Let u = 1 − x². Then, du = −2xdx, and hence xdx = − 1/2 du.

\int \frac{x}{\sqrt{1 - x^2}} \, dx = -\frac{1}{2} \int \frac{1}{\sqrt{u}} \, du

= -\frac{1}{2} \int \frac{1}{\sqrt{u}} \, du

= -\frac{1}{2} \cdot 2\sqrt{u} + C

= -\sqrt{1 - x^2} + C

Practice Problems on Integration by Substitution Practice Problems

P1. Evaluate the integral \int x e^{x^2} \, dx

P2. Find the value of \int \frac{\ln(x)}{x} \, dx

P3. Solve the integral \int \sin(x) \cos(x) \, dx

P4. Evaluate \int \frac{2x}{(1 + x^2)^2} \, dx

P5. Determine the integral \int x^3 \sqrt{x^2 + 5} \, dx

P6. Calculate the integral \int e^{2x} \sin(3x) \, dx

P7. Solve for \int \frac{x}{\sqrt{4 - x^2}} \, dx

P8. Evaluate \int \tan(x) \, dx

P9. Find the integral \int \frac{x^2}{(x^3 + 1)^2} \, dx

P10. Calculate \int \frac{1}{\sqrt{x^2 + 4}} \, dx

Answer Key

1. \int x e^{x^2} \, dx = \frac{1}{2} e^{x^2} + C

2. \int \frac{\ln(x)}{x} \, dx = \frac{(\ln(x))^2}{2} + C

3. \int \sin(x) \cos(x) \, dx = \frac{1}{2} \sin^2(x) + C

4. \int \frac{2x}{(1 + x^2)^2} \, dx = -\frac{1}{1 + x^2} + C

5. \int x^3 \sqrt{x^2 + 5} \, dx = \frac{1}{5} (x^2 + 5)^{3/2} - \frac{1}{3} (x^2 + 5)^{3/2} + C

6. \int e^{2x} \sin(3x) \, dx = \frac{e^{2x}}{13} \left(3 \sin(3x) - 2 \cos(3x)\right) + C

7. \int \frac{x}{\sqrt{4 - x^2}} \, dx = -\sqrt{4 - x^2} + C

8. \int \tan(x) \, dx = -\ln|\cos(x)| + C

9. \int \frac{x^2}{(x^3 + 1)^2} \, dx = -\frac{1}{3(x^3 + 1)} + C

10. \int \frac{1}{\sqrt{x^2 + 4}} \, dx = \sinh^{-1}\left(\frac{x}{2}\right) + C

Conclusion

Integration by substitution is one of the most popular methods in integration techniques used in calculus which enable the calculation of the integral by substituting the integrand with a simpler form.

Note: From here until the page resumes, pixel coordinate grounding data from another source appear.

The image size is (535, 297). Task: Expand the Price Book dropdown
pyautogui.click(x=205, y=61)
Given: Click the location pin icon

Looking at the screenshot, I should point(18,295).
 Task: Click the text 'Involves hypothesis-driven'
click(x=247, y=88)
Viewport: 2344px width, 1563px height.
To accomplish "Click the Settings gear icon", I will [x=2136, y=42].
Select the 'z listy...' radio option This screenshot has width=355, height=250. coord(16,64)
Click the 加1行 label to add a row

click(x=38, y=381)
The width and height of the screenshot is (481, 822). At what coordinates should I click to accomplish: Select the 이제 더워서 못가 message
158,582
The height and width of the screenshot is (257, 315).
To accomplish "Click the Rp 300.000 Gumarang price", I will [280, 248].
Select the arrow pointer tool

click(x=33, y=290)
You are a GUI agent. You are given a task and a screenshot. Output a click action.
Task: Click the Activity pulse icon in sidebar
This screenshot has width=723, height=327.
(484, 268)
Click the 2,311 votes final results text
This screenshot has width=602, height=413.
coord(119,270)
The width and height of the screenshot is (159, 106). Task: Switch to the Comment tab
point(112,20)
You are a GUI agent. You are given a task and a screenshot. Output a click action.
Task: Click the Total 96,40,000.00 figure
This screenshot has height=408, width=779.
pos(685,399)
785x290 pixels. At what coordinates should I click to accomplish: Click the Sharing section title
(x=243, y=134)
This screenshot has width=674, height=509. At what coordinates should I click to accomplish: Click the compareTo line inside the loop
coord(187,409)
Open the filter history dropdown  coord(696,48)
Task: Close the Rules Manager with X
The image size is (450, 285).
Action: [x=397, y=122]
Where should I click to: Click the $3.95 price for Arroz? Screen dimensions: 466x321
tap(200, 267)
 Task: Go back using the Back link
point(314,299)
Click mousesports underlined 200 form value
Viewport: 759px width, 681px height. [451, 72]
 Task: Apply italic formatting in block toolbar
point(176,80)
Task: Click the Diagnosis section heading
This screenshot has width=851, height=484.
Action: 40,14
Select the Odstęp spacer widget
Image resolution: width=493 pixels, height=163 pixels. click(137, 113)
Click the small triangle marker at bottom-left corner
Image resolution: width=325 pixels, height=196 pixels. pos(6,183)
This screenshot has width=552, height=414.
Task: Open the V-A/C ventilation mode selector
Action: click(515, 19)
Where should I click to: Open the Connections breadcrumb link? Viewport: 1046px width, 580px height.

Therefore, by experiencing this method in solving problems, the student will be in a position to identify the tool required to solve more problems that involve integration in Integral Calculus and other topics in Mathematics. The problems indicated and discussed in this article have been selected to let the students revise the discussed technique more effectively and prepare for the possible integration tasks.